For sure, many cultural differences! What I noticed first in terms of culture is the way people interact with each other. I think people in Brazil tend to be warmer. It is easier to sit down in a bar and talk to people. I think in Germany people respect your privacy a lot, so they won’t start talking to you if they don’t know you. But if you introduce yourself, you can also make good friends here. In terms of the working life – I guess the biggest difference I can point out is the work-life balance. Here in Germany no one calls me over the weekend to ask for something. In regard to the research, I feel like the research at an institute like Fraunhofer IKS has a real impact. It is better connected to the industry compared to Brazil where most of our research is conducted in universities which is more academic. At Fraunhofer IKS there are many projects involving companies and therefore your ideas can get closer to reality. That is something I really like about doing research here.
Would you say you already feel at home here in Munich?
Yes, for sure! Of course there are some cons as well. The weather here is obviously very different, but I really like the lifestyle, I would say it’s more chilled. Unfortunately the pandemic started only a few months after I first came to Munich, so it was a bit more difficult to connect with people because I only met my colleagues over video calls. However, I was able to meet lots of friends in the city. There are lots of Brazilians and international people in general and I also met a lot of Germans too. When regulations allow, we’d really like to go to each other’s places and have some barbecues.
Yuan Liao from China – Department Self-Adaptive Software Systems
Why did you choose to live and work outside China?

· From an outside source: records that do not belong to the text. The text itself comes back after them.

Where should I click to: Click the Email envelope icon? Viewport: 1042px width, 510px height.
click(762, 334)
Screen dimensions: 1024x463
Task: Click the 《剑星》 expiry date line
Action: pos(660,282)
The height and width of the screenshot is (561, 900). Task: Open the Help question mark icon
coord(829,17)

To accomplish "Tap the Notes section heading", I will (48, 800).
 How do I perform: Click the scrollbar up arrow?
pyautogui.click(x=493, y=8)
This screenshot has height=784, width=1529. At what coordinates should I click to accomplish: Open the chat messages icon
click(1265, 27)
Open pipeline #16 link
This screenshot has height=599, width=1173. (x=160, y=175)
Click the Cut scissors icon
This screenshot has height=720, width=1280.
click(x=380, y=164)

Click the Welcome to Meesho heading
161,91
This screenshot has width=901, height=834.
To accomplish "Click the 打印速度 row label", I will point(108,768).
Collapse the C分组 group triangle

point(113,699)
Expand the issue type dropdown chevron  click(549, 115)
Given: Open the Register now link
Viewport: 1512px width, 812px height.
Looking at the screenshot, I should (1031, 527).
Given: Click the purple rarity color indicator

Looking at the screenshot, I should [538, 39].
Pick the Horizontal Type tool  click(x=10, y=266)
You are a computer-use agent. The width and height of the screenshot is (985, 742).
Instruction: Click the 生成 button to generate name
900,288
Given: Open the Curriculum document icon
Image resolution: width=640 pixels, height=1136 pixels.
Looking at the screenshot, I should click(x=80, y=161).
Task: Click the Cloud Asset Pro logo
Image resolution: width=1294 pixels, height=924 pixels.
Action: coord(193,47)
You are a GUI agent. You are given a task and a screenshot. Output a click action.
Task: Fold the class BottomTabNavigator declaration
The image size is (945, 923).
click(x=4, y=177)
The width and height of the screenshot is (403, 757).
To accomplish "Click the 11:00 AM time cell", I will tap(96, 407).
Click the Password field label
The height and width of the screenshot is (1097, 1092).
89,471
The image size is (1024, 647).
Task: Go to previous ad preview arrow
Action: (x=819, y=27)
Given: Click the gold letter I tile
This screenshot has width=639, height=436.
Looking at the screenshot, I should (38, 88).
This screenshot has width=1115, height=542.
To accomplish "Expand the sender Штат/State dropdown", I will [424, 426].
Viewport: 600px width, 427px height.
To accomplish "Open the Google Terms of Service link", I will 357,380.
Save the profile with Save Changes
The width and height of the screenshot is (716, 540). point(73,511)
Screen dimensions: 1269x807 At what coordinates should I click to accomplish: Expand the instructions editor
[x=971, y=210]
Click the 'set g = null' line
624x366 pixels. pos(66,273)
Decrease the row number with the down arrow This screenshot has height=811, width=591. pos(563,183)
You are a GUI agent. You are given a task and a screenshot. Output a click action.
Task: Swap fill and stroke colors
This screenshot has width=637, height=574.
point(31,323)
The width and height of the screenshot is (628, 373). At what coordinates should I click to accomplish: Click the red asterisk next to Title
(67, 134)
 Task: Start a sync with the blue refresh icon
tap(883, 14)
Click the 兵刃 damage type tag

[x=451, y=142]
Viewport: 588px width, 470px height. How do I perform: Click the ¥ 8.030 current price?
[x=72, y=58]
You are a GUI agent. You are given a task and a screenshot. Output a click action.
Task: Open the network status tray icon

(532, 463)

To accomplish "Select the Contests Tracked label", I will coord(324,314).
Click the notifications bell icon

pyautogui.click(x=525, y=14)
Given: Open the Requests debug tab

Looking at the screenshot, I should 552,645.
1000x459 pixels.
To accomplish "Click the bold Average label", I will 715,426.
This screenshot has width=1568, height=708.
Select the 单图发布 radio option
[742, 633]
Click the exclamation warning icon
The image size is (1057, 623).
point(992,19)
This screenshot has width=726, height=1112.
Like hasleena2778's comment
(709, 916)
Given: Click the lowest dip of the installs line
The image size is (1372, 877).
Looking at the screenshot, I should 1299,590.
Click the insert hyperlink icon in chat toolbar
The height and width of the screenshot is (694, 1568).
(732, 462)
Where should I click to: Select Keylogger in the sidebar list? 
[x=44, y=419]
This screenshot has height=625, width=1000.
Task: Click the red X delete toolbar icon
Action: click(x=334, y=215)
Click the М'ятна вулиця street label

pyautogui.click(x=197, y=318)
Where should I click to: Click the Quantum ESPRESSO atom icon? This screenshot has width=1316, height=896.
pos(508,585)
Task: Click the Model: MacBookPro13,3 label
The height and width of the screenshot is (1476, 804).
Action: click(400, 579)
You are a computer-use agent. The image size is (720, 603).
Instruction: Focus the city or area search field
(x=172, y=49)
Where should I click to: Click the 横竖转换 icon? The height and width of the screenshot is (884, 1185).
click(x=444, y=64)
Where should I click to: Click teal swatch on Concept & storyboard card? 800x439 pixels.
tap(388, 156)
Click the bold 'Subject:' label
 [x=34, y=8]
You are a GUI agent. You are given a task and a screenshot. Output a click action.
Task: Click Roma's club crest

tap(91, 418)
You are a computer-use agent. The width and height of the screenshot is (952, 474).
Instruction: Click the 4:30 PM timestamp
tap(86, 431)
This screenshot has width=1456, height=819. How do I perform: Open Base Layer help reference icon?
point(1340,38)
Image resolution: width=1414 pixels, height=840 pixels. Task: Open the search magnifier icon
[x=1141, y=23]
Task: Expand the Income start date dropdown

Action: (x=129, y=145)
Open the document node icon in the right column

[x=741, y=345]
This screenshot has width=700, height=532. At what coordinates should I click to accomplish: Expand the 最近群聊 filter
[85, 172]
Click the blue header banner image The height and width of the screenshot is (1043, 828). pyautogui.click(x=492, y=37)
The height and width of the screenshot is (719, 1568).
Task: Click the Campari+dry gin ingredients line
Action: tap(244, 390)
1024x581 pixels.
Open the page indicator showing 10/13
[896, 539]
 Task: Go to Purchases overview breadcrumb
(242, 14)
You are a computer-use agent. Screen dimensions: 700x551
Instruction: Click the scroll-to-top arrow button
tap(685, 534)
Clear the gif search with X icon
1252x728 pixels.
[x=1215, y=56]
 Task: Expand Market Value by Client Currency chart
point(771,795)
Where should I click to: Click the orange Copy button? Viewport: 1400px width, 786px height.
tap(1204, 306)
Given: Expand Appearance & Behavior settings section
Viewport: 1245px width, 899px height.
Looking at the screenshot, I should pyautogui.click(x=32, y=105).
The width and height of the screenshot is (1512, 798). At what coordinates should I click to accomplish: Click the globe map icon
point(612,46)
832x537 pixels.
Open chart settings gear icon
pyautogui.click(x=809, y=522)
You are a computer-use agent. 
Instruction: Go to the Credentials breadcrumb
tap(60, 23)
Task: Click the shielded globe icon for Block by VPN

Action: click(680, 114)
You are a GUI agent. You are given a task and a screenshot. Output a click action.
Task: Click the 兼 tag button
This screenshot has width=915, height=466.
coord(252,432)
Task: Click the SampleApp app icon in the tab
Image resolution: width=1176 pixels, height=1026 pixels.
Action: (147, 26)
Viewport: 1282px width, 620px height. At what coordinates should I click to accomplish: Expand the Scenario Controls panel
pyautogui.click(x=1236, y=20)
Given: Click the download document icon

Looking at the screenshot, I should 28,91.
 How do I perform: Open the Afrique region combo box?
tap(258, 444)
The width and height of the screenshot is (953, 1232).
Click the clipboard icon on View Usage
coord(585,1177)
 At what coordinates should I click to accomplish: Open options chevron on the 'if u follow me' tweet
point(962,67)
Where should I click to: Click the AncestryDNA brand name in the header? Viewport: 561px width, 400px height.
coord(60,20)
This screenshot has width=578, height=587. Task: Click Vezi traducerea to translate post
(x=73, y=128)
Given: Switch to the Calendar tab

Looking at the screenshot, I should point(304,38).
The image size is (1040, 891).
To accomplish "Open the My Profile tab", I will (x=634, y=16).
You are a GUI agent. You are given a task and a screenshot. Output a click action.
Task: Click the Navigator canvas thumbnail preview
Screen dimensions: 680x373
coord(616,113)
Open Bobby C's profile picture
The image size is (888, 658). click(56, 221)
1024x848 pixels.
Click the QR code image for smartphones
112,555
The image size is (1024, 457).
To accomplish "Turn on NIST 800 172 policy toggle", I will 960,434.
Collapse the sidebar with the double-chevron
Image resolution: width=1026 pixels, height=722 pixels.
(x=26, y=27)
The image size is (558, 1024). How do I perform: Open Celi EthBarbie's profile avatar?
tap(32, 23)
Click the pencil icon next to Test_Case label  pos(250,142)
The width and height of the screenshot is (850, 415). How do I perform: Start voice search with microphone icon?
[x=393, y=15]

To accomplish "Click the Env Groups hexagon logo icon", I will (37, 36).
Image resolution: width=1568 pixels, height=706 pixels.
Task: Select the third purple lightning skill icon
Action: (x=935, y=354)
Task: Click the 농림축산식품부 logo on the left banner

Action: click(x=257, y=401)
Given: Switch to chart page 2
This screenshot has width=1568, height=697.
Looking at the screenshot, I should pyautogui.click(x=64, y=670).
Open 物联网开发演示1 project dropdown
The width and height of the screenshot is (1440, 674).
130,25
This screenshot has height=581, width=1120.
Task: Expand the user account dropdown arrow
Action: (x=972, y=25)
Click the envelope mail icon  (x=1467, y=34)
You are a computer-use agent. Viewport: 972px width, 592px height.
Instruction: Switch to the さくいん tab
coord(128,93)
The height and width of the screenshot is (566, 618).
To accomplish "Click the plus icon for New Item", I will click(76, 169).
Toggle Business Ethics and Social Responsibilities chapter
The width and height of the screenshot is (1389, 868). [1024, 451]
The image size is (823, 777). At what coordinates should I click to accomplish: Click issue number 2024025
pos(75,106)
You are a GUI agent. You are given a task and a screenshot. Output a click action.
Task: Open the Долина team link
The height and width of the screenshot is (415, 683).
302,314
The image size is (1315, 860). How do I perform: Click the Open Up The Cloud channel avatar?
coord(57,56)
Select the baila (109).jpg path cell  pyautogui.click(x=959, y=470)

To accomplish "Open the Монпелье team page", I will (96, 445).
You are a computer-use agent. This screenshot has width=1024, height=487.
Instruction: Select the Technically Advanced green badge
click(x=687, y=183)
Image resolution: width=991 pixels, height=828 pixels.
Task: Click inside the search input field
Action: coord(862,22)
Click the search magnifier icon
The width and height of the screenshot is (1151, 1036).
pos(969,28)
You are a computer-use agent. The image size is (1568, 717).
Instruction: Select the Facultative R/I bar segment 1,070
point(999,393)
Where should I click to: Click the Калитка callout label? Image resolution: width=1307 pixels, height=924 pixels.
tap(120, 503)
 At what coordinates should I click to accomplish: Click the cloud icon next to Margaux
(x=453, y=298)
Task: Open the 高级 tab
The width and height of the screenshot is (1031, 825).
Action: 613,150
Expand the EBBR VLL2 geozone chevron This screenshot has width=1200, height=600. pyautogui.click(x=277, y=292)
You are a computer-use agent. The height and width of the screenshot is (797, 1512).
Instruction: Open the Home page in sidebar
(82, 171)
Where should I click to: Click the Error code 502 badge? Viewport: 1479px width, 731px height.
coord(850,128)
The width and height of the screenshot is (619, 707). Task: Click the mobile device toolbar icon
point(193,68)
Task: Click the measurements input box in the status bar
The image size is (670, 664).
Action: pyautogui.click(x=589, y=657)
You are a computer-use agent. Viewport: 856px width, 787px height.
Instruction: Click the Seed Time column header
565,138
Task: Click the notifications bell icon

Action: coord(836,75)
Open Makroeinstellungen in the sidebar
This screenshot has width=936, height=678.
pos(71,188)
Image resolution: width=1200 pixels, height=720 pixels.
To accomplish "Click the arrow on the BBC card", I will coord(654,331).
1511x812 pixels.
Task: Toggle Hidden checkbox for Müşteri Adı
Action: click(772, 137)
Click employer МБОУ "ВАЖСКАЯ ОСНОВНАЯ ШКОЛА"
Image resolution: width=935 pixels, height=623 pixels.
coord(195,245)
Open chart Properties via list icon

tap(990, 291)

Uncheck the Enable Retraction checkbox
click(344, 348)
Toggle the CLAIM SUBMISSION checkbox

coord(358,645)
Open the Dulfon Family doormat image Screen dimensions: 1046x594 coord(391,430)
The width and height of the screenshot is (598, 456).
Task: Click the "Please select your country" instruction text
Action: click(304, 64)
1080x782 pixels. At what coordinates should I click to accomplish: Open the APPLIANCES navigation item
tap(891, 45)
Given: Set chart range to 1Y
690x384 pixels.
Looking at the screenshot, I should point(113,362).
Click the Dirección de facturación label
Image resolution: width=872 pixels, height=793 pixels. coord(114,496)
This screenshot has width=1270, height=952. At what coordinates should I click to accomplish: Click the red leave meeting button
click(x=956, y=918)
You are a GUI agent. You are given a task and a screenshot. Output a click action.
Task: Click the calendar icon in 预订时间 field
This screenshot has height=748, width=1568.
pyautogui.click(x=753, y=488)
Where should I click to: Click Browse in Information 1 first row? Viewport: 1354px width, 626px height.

When I studied in university in China, most of us wanted to go and study abroad to broaden our mind and enrich our knowledge. At that time, I decided to pursue a dual master's degree with a major in embedded systems in France. I enjoyed that time a lot, I have so many good memories there. During my master’s degree, I completed internships in France and the Netherlands and gained valuable experience in research and the industry. Then I worked in Shanghai for three years for an automotive company and during this time I started to think about what I would like my future career to look like. That's why I started to inform myself about different career opportunities even outside the industry. I found out about a project which I found really interesting: The Marie-Skłodowska-Curie fellowship. This project is what brought me to Munich. The interesting thing about living abroad is that I can connect with different people and share ideas and thoughts, not only in terms of research but also opinions and understandings about politics, art and life in general.
What kind of fellowship is this exactly? What is it about?
The name of the project is »European Training Network for Safer Autonomous Systems«. It’s a scholarship that includes a PhD program. It’s really interesting because it’s about safe autonomous systems which is an emerging focus in the autonomous field. In my project I am developing a safe adaptive platform for autonomous systems for application scenarios in the industry. The autonomous vehicle is a big trend and I think it will come about in the next few years, so for me a safety related topic in this field is very exciting. I have the chance to really dig deeper and acquire more knowledge. What I particularly like about it is that I have lots of opportunities to communicate with the professors here at the institute and other senior researchers from different countries.
Do you have some kind of long-term plan after you finish your PhD?
Right now I prefer to just see how things play out. I could imagine working as an industrial expert in the automotive industry in the future. For now I’d like to continue with my current research in the field of anomaly detection of object detectors. I really enjoy the lifestyle in Munich and would like to get to know the city better.